Community health centers that provide medical care to low-income people are laying off staff and reducing hours to grapple with Congress’ inability to provide new federal funding for them.

The last time community health centers were funded was in 2015 as part of a larger set of health legislation that also extended the Children’s Health Insurance Program.

But like CHIP, community health center funding expired on Sept. 30. Democrats have charged Republicans of letting the funding lapse to take another stab at repealing and replacing Obamacare.

“If I had my way, we would have done it the day that we had to spend beating back the horrible Graham-Cassidy [Obamacare replacement bill],” said Sen. Ron Wyden, D-Ore.

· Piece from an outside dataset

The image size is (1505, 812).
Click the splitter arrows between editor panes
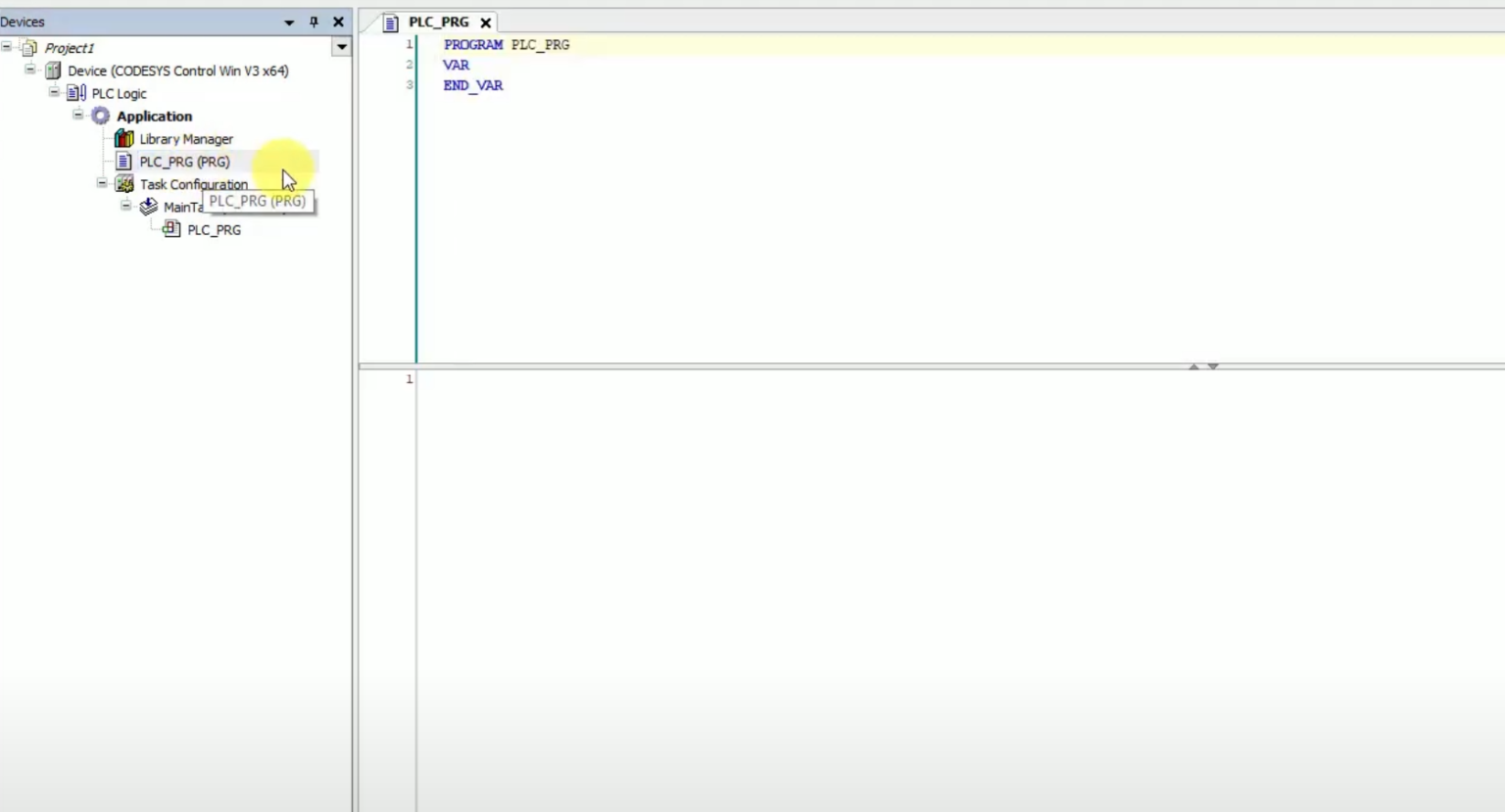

It is not clear when exactly health center funding will be restored. A potential vehicle could be an end-of-the-year omnibus spending bill or a short-term continuing resolution, but those packages are in flux.

"I don’t think we really know how those year-end packages are going to be, whether one or more [packages]," Sen. John Cornyn, R-Texas, the second-ranking GOP senator, told the Washington Examiner. "We don’t know what is going to be in what."

In addition to health centers, Congress needs to find vehicles for CHIP, disaster relief, and a stabilization deal for Obamacare.

The federal government is expected to run out of money on Dec. 8.

The centers offer medical care to areas with few doctors, higher than average infant mortality rate or high poverty. As of 2013, 1,202 health centers received federal funding and supported more than 20 million patients, according to the National Association of Community Health Centers.

The Department of Health and Human Services has estimated that not extending the funding would cause nine million low-income Americans to not have access to healthcare.

The centers have had to deal with a pressing funding cliff since Sept. 30. It has forced some centers to lay off staff, install hiring freezes, and at least one site has closed down, the health center association said. The lack of funding has caused anxiety among health center staff, said association spokeswoman Amy Simmons Farber.

“There is a lot of anxiety among health centers about ensuring their patients — particularly patients living in rural areas — continue to get the care they need with so much financial uncertainty about the future,” she said.

Before the funding expired, 72 percent of 591 centers surveyed planned to freeze spending, and 41 percent said they would lay off staff. Another 47 percent would reduce staff hours and hours of operation.

Federal funding is given to community health centers through grants and makes up 70 percent of their funding. Other sources include private insurance, state and local funding, and Medicaid.

Health centers offer care free of charge for patients who are uninsured and can’t pay.

A fund created through Obamacare was a major catalyst for the expansion of health center sites, representing a 22 percent increase from 2010 to 2016, according to a report this year from the Community Health Foundation.

The report estimates that centers would receive $3.6 billion in funding for fiscal 2018, which started Oct. 1.

The House has gone further to restore the funding than the Senate. The House passed a bill last month that would fund the centers for two years and fund CHIP for five years.

However, that bill has been dead on arrival in the Senate because of major Democratic objections to spending mechanisms for the bill that include charging wealthy seniors higher Medicare premiums and raiding an Obamacare disease prevention fund.

But the Senate has offered no plan yet to reauthorize funding for the health centers.

The Senate Finance Committee passed a five-year reauthorization bill for CHIP in October, but it doesn’t have jurisdiction over the health centers. The CHIP bill has not made it to the Senate floor as Democrats and Republicans work on finding funding offsets.

Sen. Roy Blunt, R-Mo., introduced a bill Sept. 28 that would provide $19 billion in funding to community health centers over five years. However, that bill has gone nowhere in the Senate Health, Education, Labor and Pensions Committee, which has jurisdiction over community center funding.